* **ASSIGNED TASK**:
Only the text carries over: repeat the records exactly and drop the images.

* **INPUT DATA**:
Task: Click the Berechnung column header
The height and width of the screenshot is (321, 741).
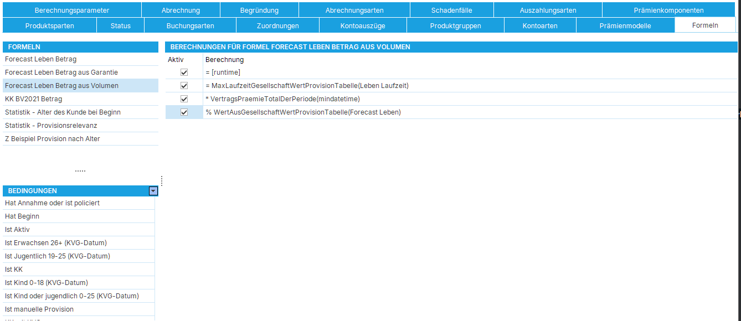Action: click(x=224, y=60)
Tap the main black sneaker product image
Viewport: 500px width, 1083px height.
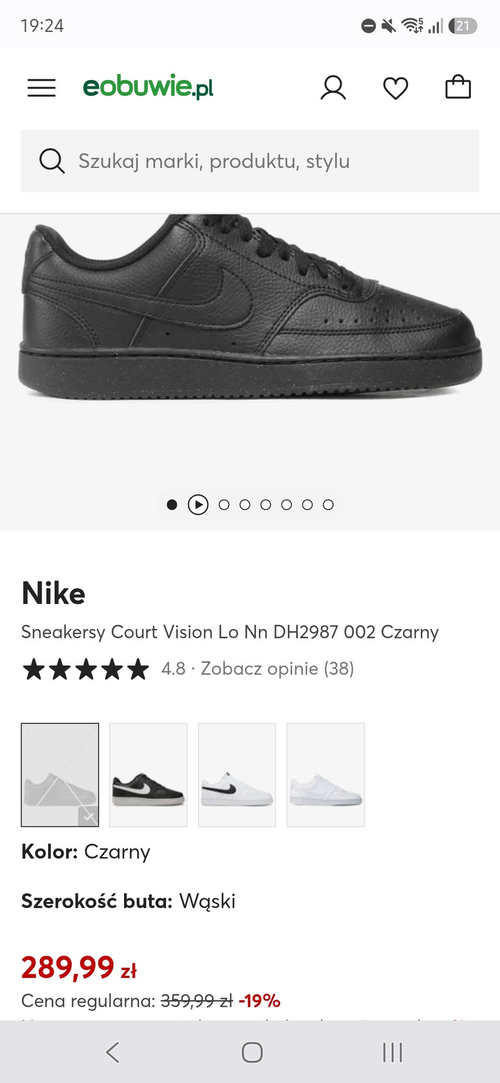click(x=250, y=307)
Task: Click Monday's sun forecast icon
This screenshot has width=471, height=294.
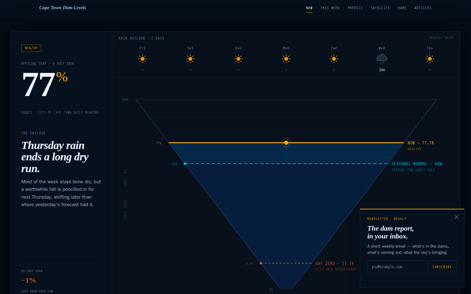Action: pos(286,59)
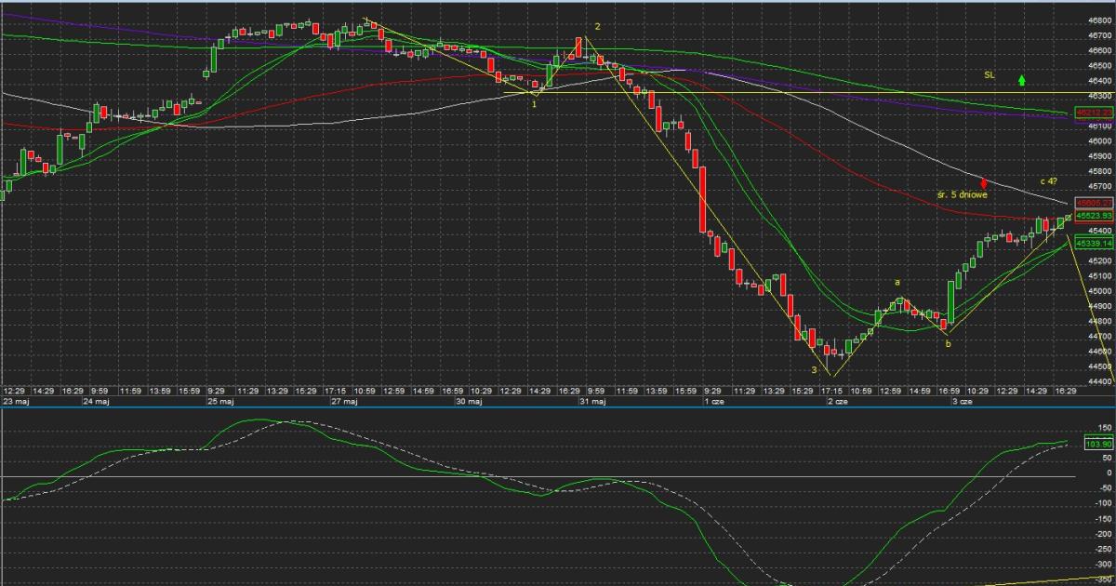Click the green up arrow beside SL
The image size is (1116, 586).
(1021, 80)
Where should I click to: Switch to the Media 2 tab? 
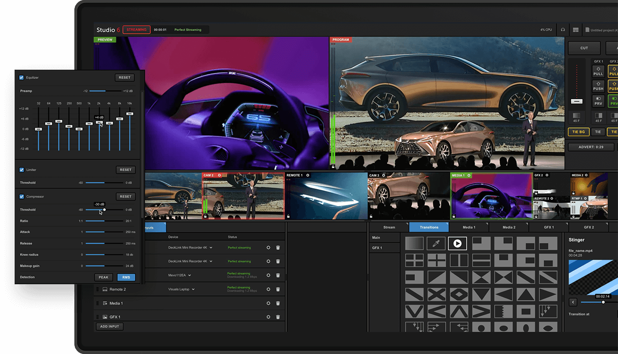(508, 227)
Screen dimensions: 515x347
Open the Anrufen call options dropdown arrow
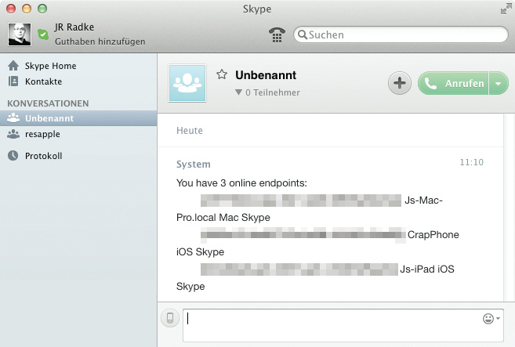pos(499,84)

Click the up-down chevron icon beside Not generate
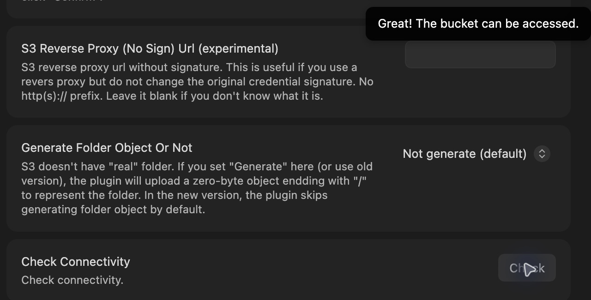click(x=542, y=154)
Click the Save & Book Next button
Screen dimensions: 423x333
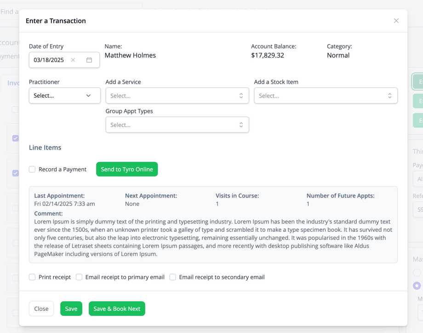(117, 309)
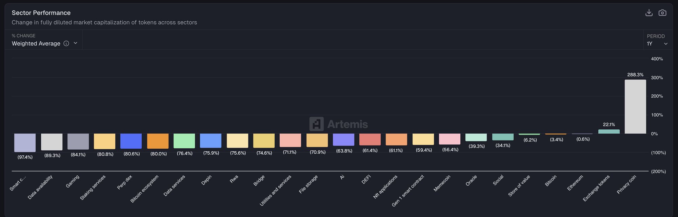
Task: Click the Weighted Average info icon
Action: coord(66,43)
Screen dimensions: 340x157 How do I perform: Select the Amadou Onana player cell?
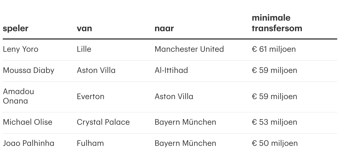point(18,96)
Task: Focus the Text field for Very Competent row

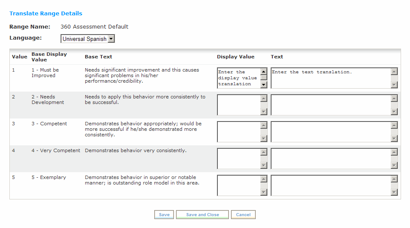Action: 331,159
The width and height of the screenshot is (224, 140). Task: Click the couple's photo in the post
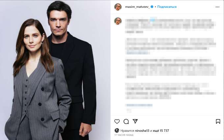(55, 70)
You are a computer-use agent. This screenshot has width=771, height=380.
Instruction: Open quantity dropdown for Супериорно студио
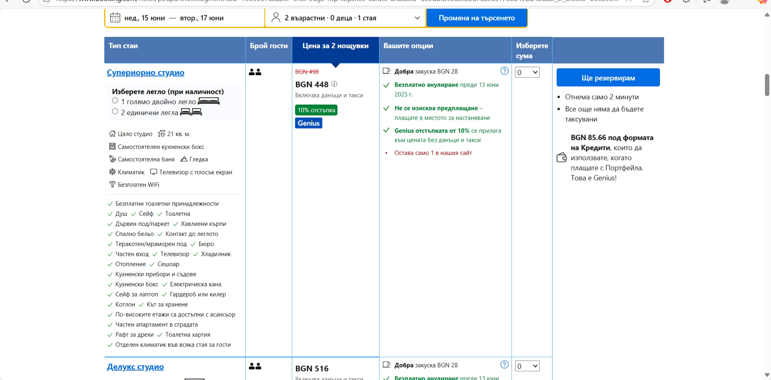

* **RESPONSE BELOW**:
Task: Click the Berechnung column header
The height and width of the screenshot is (321, 741).
Action: click(x=224, y=60)
Tap the main black sneaker product image
Viewport: 500px width, 1083px height.
click(x=250, y=307)
Task: Click Monday's sun forecast icon
This screenshot has width=471, height=294.
Action: pos(286,59)
Click the green up arrow beside SL
The image size is (1116, 586).
(1021, 80)
Where should I click to: Switch to the Media 2 tab? 
(508, 227)
Screen dimensions: 515x347
Open the Anrufen call options dropdown arrow
pos(499,84)

Click the up-down chevron icon beside Not generate
click(x=542, y=154)
Click the Save & Book Next button
Screen dimensions: 423x333
(117, 309)
Task: Click the Weighted Average info icon
Action: coord(66,43)
Screen dimensions: 340x157 How do I perform: Select the Amadou Onana player cell?
point(18,96)
Task: Focus the Text field for Very Competent row

Action: 331,159
The width and height of the screenshot is (224, 140). Task: Click the couple's photo in the post
(55, 70)
You are a computer-use agent. This screenshot has width=771, height=380.
Instruction: Open quantity dropdown for Супериорно студио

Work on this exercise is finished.